Saturday, June 23, 2012

Business Can Be War But It Doesn't Have To Be

There are alot of similarities between sports and business.  Football, for example, is a scaled down form of war with less stakes and less consequences.  If you're not trying to physically dominant your opponent in football then you're probably not in the profession.  On the contrary, business has some important differences from war.

When people define business as war, they're illustrating their belief that your goal in business should be to win the game or dominate your competitor.  Implicitly this means that everyone is playing the same game with the same rules and competitors.  Similar to war, there are alot of competitive forces and strategic decisions involved in business.  But that's where the analogy should stop.  The implicit assumption that businesses are always playing by the same rules and with the same competitors, as is the case in sports and war, is false and extremely dangerous in business.

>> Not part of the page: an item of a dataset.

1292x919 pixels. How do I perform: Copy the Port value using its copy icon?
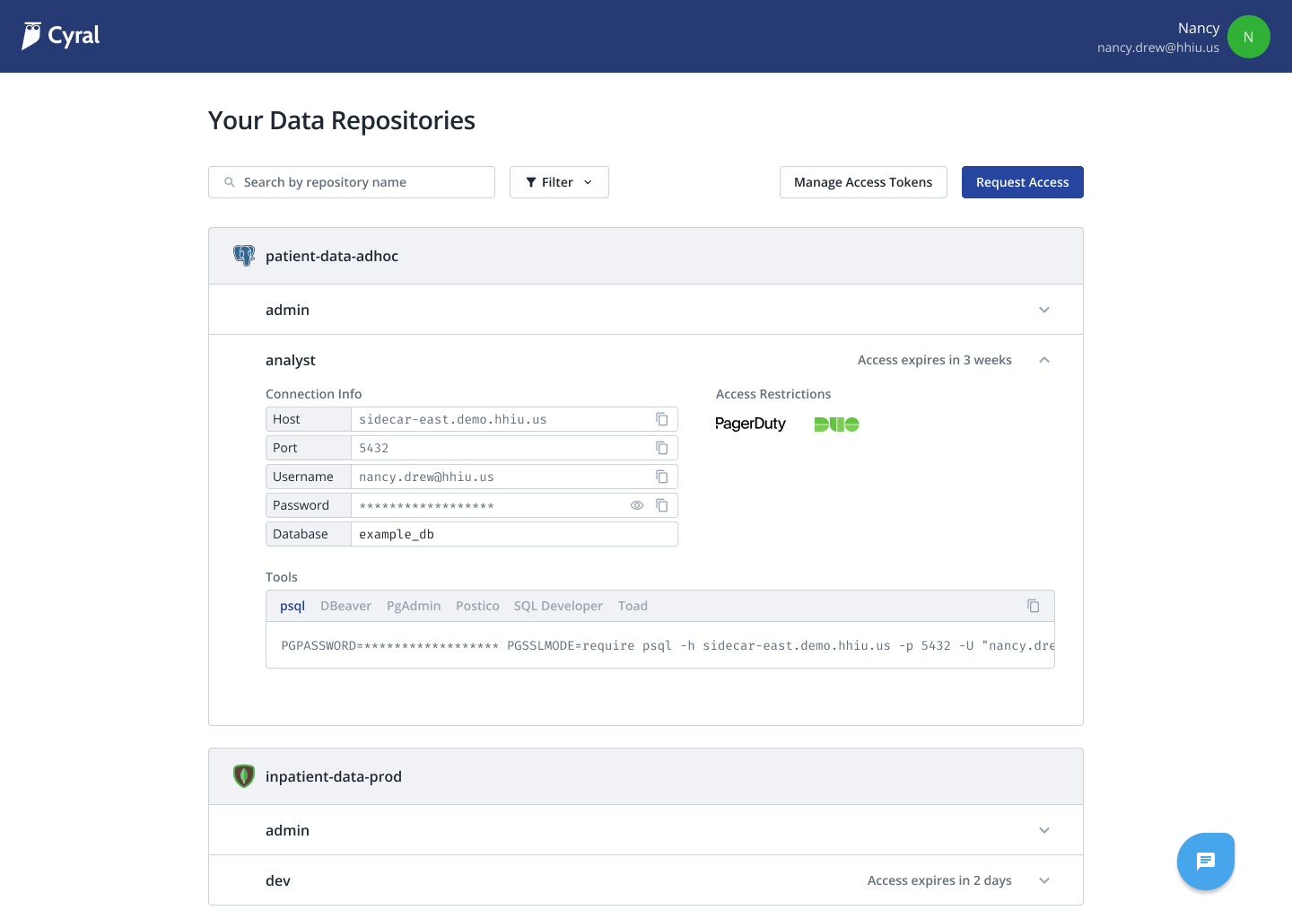[x=662, y=448]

The video below highlights the modern departure from the "business is war" mentality by Sara Blakely, billionaire and founder of Spanx.

Unlike sports and war, businesses aren't necessarily bound by the same rules and competitors, nor do opponents share the same battlefield.  In business you are rewarded handsomely for your ability to change the rules/competitive forces, redefine the battlefield/industry and find new customers, consumers and competitors. 

Apple, a traditional computer company, found a way to compete in the MP3 device industry with itunes by rethinking computer hardware and software and its applicability to other industries. Southwest found a way to compete differently in the airline industry by modifying their business enough to lower their airfare prices, enticing price conscious customers to consider flying rather than driving.   Spanx redefined the pantyhose by eliminating the foot bottoms, making the experience much more comfortable for women and adding other features that women used to have purchase separate products for.

Business can be war, but it doesn't have to be.  It takes much more effort to dominate your competitors by competing with them for the same customers in the same industry, than it does to enter different industries, or create new industries, and discover customers, or convert non-customers, that competitors have yet to serve.